Foreign lorry blind spot lens law petition launched
A Kent driver is calling for blind spot lenses to be made a legal requirement for foreign lorries after her car was involved in a crash near the M20.
Julie Hay, 44, was involved in a collision with a Polish-registered lorry at a roundabout near junction 10.
She believes it could have been avoided if the vehicle had been fitted with a lens that widens the passenger-side view.
The Port of Dover said it was committed to improving the safety of freight.
Ms Hay, of High Halden, near Ashford, told BBC South East: "Because they are left-hand-drive, they can't see out of their passenger window down the side if there's anybody sitting there.

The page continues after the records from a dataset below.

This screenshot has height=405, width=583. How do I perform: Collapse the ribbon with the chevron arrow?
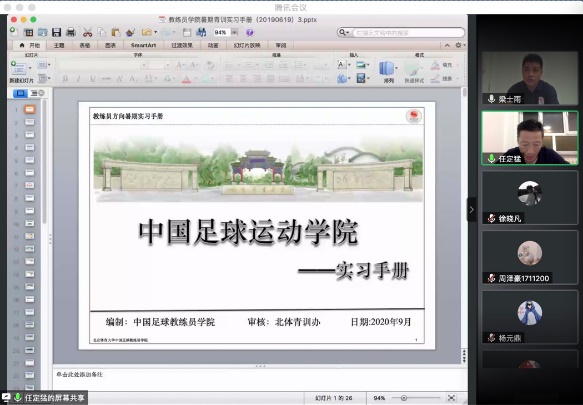click(447, 45)
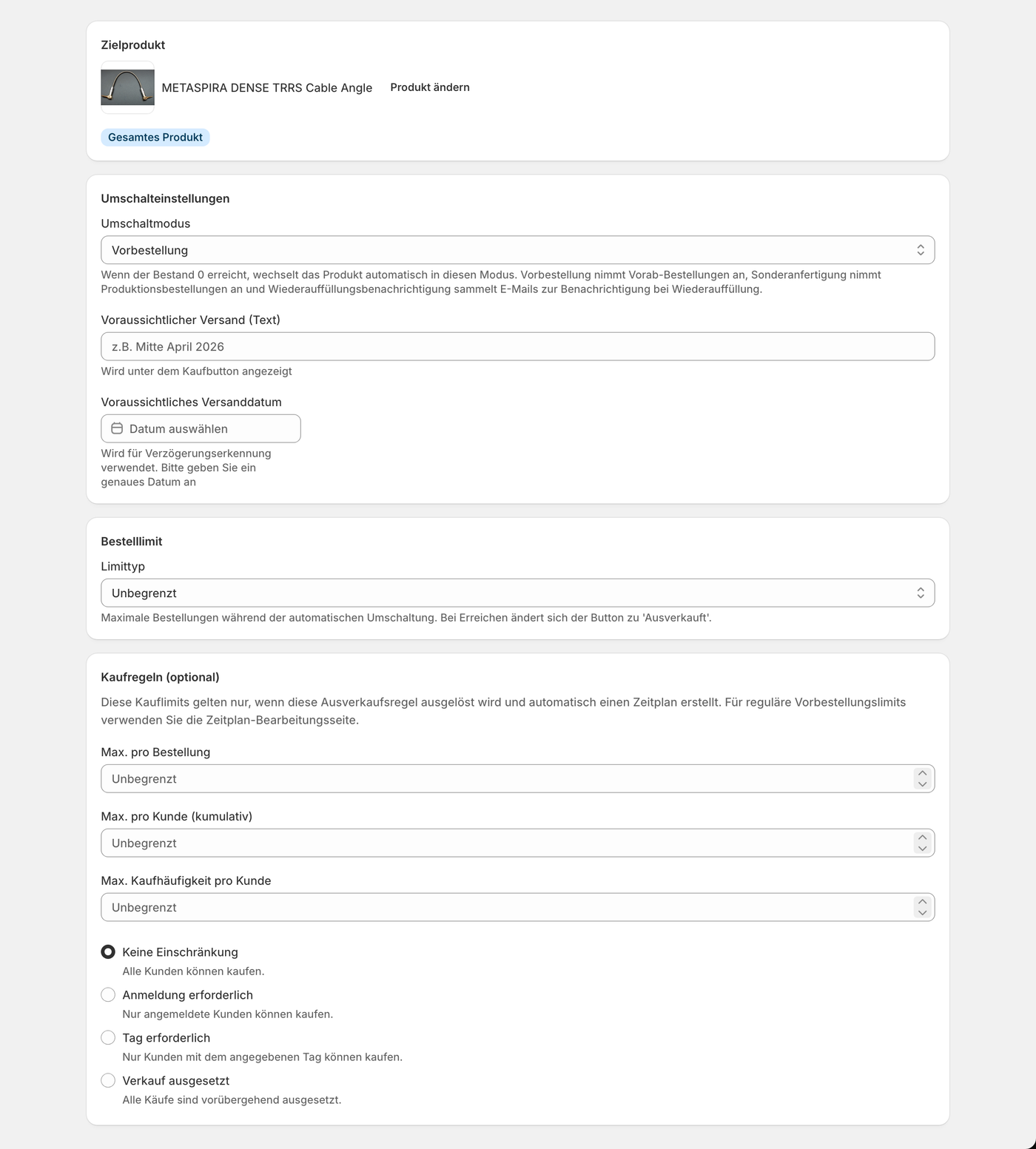Increase Max. pro Bestellung with up arrow
1036x1149 pixels.
(x=922, y=773)
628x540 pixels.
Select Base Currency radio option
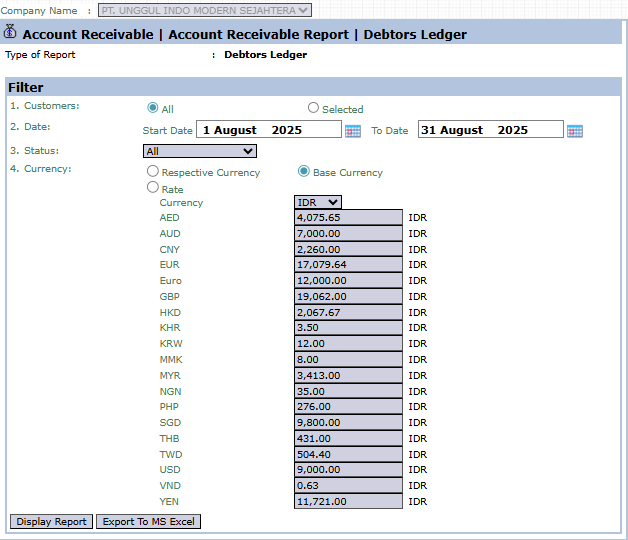tap(304, 172)
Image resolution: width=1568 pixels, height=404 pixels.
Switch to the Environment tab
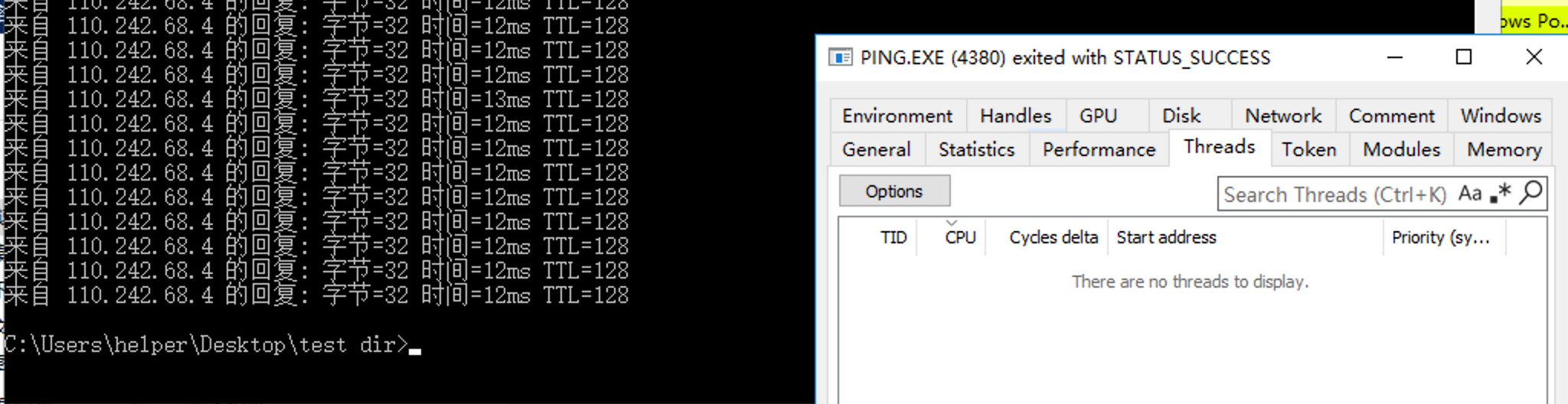(x=897, y=116)
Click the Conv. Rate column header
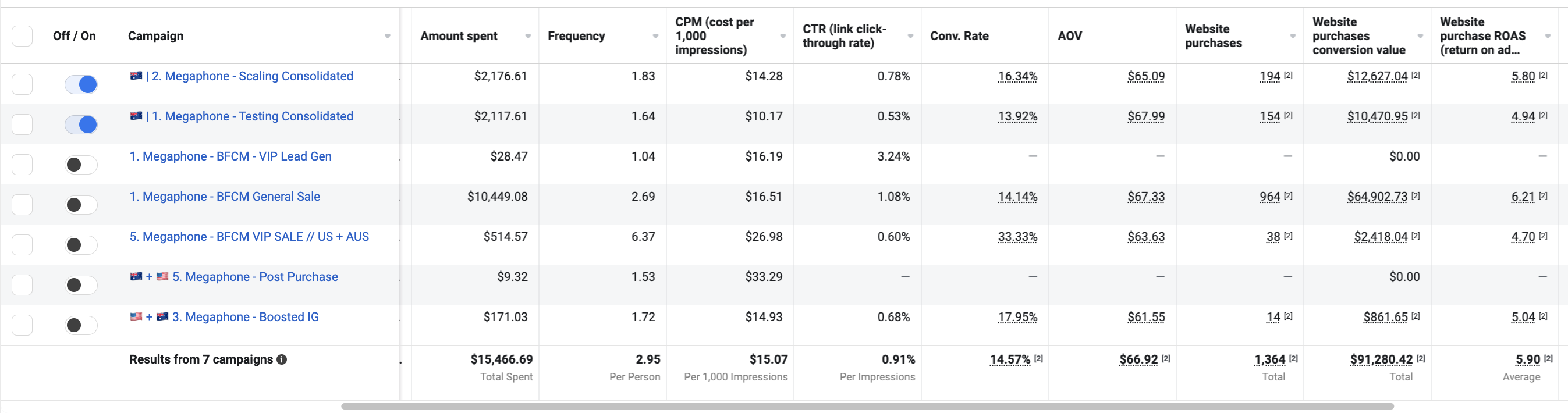Image resolution: width=1568 pixels, height=413 pixels. point(959,36)
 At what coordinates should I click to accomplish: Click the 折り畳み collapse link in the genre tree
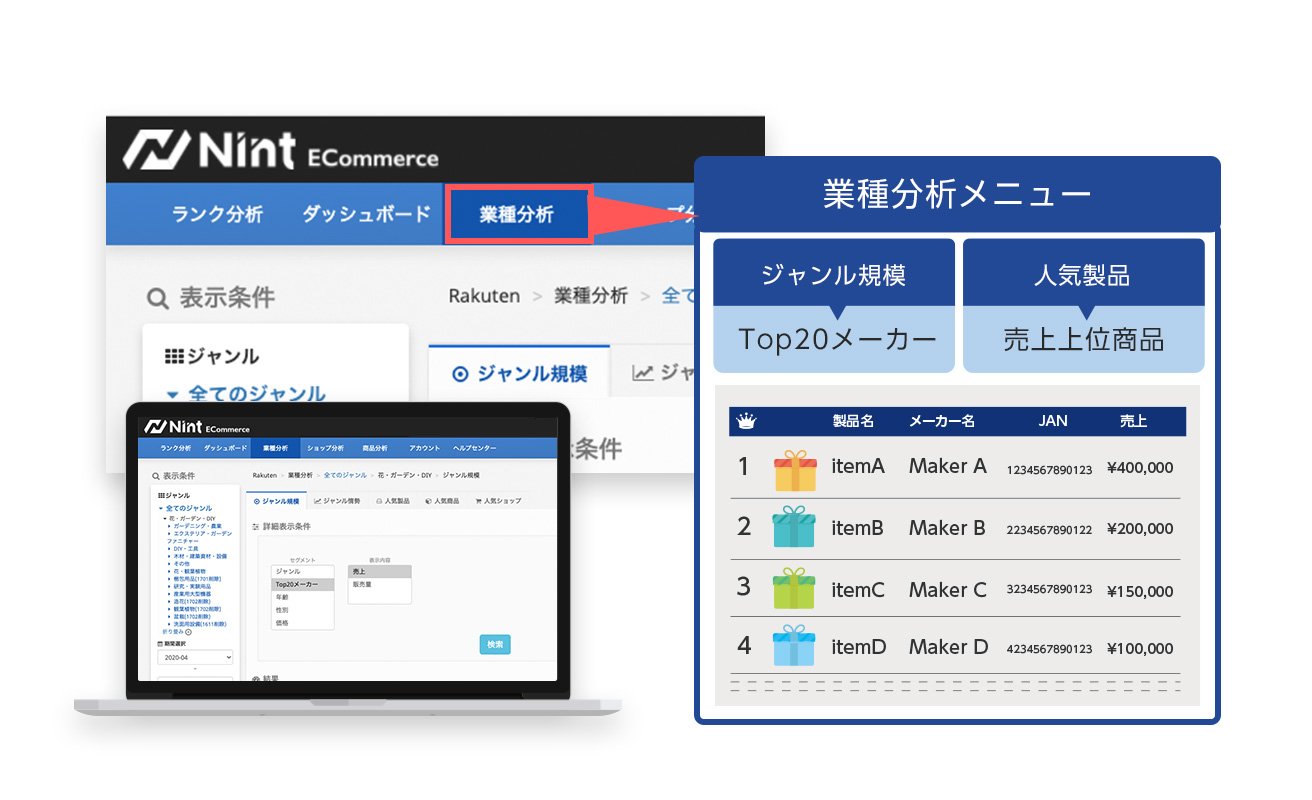[x=173, y=632]
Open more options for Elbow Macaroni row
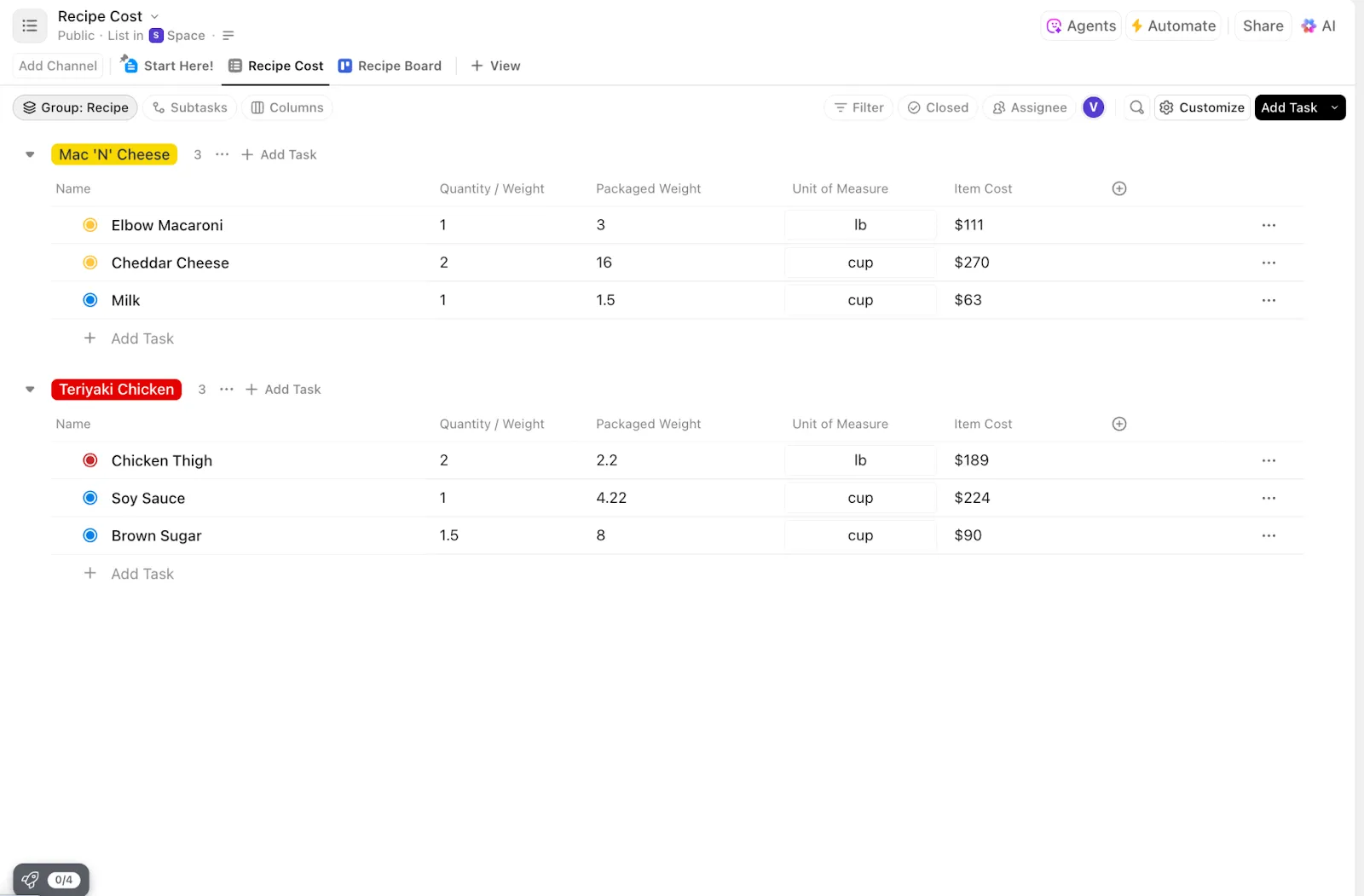The width and height of the screenshot is (1364, 896). point(1269,225)
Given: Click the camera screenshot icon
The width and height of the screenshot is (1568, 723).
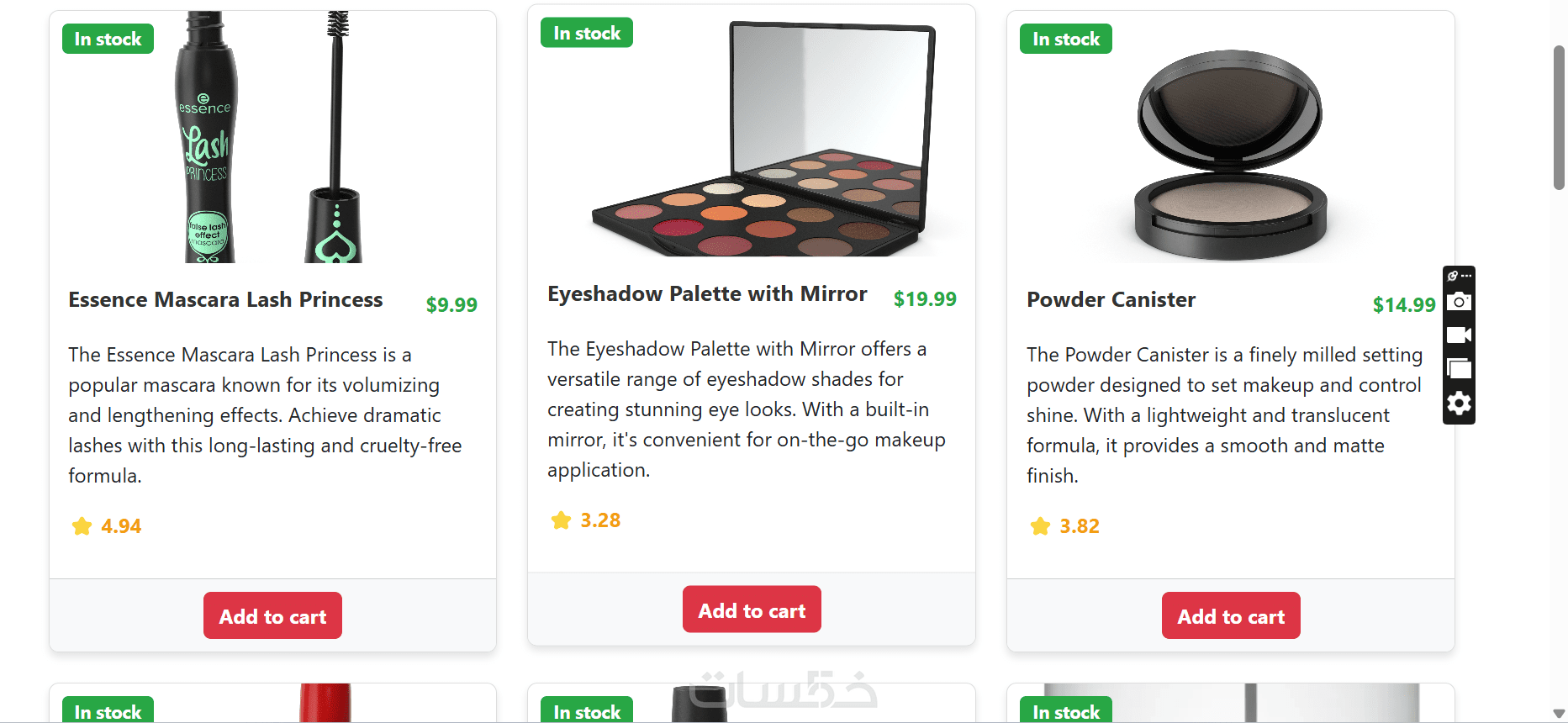Looking at the screenshot, I should 1459,302.
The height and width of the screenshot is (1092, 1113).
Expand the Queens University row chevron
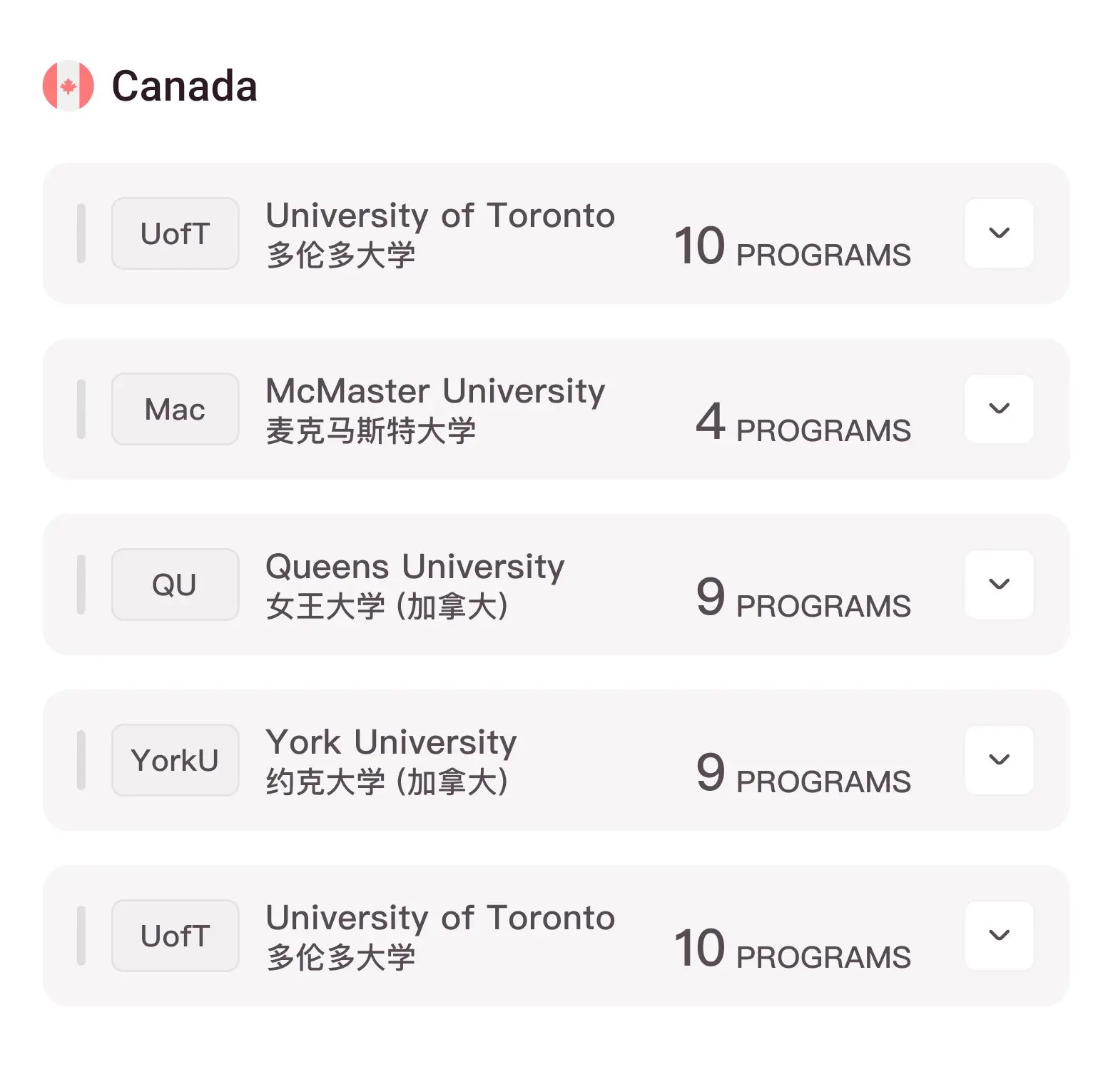999,585
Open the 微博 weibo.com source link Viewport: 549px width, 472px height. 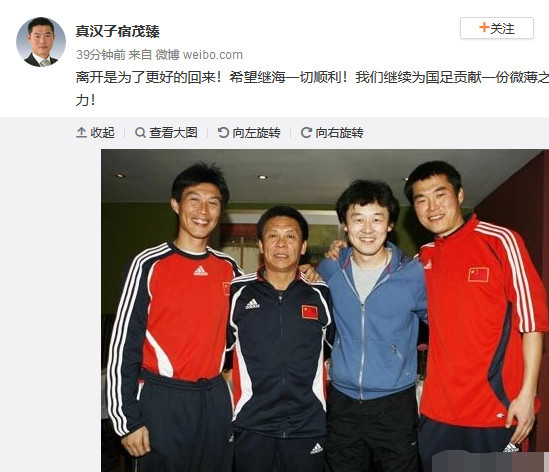[x=199, y=55]
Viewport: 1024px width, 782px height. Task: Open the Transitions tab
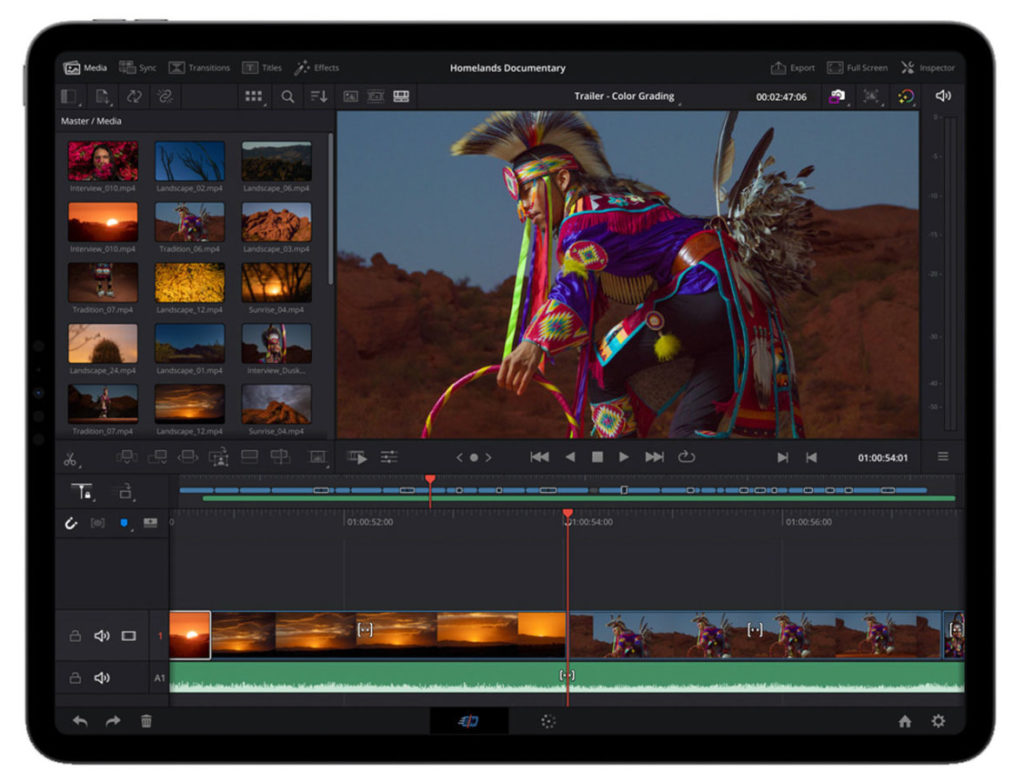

"These lenses they make so they can actually see a bike, a person, a car, anything."'Constant hazard'
Foreign lorries make about 1.5m trips to the UK each year. In 2011 there were 234 accidents involving lorries on Kent roads, with 37 involving foreign drivers.
Her petition states: "These lenses are already given out free of charge to left hand drive lorries entering the country, once fixed into place, which takes a few minutes, on the vehicles passenger window, the driver is able to see vehicles, bikes etc alongside their vehicle which would otherwise not be visible to them.
"Very rarely are these lenses put in place by the driver as it is not a legal requirement, therefore, resulting in these large vehicles being a constant hazard for UK road users."
A spokesman for the Port of Dover said: "The Port of Dover is committed to improving road safety wherever possible and does much to target international freight drivers moving goods throughout the UK.
"The Port of Dover Police, together with partner agencies, are positively engaged in a range of pro-active safety campaigns within the Port and onboard ferries.
"This includes the provision of multi-lingual advisory leaflets as well as offering free lenses, of which 12,000 such lenses have been issued during 2012 alone by the Port."
A spokeswoman for the Department for Transport said the authorities targeted "high-risk foreign trucks, taking lorries and coaches off the road if they do not meet high safety standards".